Uma juíza de Goiás mandou soltar neste fim de semana um homem que furtou carne de um supermercado por estar com fome.
A magistrada Marianna de Queiroz Gomes entendeu que o homem é dependente químico, não tem emprego e cometeu o crime pelo desespero de não ter o que comer. E como ele devolveu voluntariamente uma das peças de carne sem violência, ela determinou a liberdade do preso.
A juíza disse que é um caso notório de furto famélico e se baseou na lei da insignificância reconhecida pelo STF, Supremo Tribunal Federal: “Vejo que a melhor conduta para o caso é aplicar o princípio da insignificância, com exclusão da triplicidade material, o que determina a não-caracterização da conduta como crime e o relaxamento do flagrante. Vale esta decisão como alvará de soltura”, diz um trecho da decisão.
Como aconteceu
O homem foi acusado de furtar duas peças de carne de um supermercado em Novo Gama, no entorno do Distrito Federal.

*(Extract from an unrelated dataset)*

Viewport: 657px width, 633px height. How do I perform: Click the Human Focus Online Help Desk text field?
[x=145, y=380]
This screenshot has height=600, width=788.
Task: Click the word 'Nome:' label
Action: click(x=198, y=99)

Ele escondeu uma parte do produto na calça, colocou a outra na carrinho de compras e saiu da loja sem pagar.
O valor? R$ 98,30.
Uma funcionária do mercado conseguiu alcançar o homem e descobrir o crime.
Ao ser abordado, ele entregou voluntariamente a peça de carne que estava no carrinho e, ao ser revistado, o restante do produto furtado foi encontrado.
O homem foi preso em flagrante e Polícia Civil determinou pagamento de fiança no valor de R$ 410, mas ele não tinha dinheiro para pagar.
A decisão
Na audiência de custódia, a defesa e o Ministério Público insistiram que o homem deveria ser colocado em libertado.
A juíza concordou e afirmou que o caso é insignificante.
“Nessa leitura do fato, não há crime, sendo medida adequada o relaxamento do flagrante”, julgou a magistrada Marianna de Queiroz Gomes.
Na sentença, ela lembrou que a pandemia fez aumentar a quantidade de pessoas em situação de rua e de pessoas que perderam o emprego.
E como o homem devolveu as peças de carne sem resistir, sem violência, ela determinou que ele fosse colocado em liberdade.